菅官房長官に聞く 普天間基地返還への想い
反町キャスター
「菅さんが初当選した時の橋本・モンデール合意ですよね。この当時、一生懸命に取り組んだのが梶山元官房長官ですよ。菅さんと梶山さんは親しい関係だったと僕は聞いています。現在、菅さんがその役にあたっています。特別な想いがあるのでは?」
菅官房長官
「梶山先生が、死に場所は沖縄だ、と言うぐらい沖縄問題に、まさに全力で取り組んでこられましたので、また、私が官房長官になっても、そういういろんなものを感じますよね。ですから、そう言う意味においては、できることは全てやろうと。それで沖縄普天間担当大臣として本当に難しい問題ですけれども、そこは私自身も覚悟を決めて、ここはしっかり取り組んでいかなければならないと思っています」
反町キャスター
「梶山さんが、死に場所は沖縄だ、と言ったのはどういう意味ですか?」
菅官房長官
「それだけ自分のある意味、政治の全てを沖縄に集中されたんだろうと思います」
反町キャスター
「梶山さんは予科練の出身ですね。戦争の経験がある中で、沖縄の問題を片づけるのが自分の政治の課題であるという感じになっていたということですか?」
菅官房長官
「たぶん、そうだと思います」
反町キャスター
「そこは、菅さんはダイレクトに引き継いで背中に背負っている気持ちでいるのですか?」
菅官房長官
「これはいわゆる誰かがやらなければいけないことですね。官房長官に就任した時、いわゆる沖縄問題というのは関係閣僚がいますよね、沖縄の担当大臣、防衛大臣、外務大臣。その中で、よりそういう想いというのを私自身、強いものを持っていたんです」
反町キャスター
「翁長知事には官房長官の想いは伝わった?」
菅官房長官
「それはなかなか…1回目ですので」

菅・翁長会談 今後の基地問題を考える
反町キャスター
「19年間の歴史は迷走と見たらいいのか、積み重ねと見たらいいのか?」

抽出データ -
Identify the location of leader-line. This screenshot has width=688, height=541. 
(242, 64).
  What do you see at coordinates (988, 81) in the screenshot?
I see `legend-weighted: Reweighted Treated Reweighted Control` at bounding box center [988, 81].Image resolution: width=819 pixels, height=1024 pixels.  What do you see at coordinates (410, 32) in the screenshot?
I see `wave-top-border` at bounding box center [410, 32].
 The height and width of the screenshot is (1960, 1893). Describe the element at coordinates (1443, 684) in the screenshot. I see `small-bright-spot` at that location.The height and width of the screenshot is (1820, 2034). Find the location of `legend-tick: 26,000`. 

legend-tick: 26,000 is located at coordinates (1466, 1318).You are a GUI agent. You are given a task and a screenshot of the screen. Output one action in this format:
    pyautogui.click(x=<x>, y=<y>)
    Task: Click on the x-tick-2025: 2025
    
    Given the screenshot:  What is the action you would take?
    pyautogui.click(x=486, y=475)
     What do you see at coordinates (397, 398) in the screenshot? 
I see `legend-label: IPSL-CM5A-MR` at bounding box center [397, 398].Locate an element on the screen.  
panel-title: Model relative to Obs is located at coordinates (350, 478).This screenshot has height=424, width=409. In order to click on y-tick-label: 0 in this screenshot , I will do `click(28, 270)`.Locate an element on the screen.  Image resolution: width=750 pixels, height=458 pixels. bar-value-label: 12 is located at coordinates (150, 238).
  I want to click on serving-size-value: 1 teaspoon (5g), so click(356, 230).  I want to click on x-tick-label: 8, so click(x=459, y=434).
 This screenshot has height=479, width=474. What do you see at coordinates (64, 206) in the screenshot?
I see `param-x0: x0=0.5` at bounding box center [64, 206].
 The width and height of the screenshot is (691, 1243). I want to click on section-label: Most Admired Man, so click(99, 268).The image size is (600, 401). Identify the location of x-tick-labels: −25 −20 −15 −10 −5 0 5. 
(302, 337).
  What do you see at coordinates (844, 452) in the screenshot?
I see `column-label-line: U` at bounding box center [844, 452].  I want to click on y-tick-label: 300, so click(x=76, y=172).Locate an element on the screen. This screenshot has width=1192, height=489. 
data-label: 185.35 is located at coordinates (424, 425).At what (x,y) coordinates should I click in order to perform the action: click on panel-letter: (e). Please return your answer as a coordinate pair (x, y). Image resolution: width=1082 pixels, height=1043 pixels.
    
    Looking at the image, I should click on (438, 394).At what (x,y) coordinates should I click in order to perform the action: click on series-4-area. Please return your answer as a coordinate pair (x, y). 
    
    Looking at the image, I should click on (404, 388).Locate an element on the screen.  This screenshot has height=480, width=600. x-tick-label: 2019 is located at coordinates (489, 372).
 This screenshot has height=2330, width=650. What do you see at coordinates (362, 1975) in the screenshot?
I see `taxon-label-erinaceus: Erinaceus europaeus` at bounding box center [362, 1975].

課題内容 -
普天間基地返還をめぐる対談で、菅官房長官が「できることは全てやろう」と考えている理由を、本文に沿って説明してください。

解答 -
梶山元官房長官が「死に場所は沖縄だ」と言うほど沖縄問題に全力で取り組んできたためです。菅官房長官は、自分が官房長官になってもそうしたいろいろなものを感じると述べています。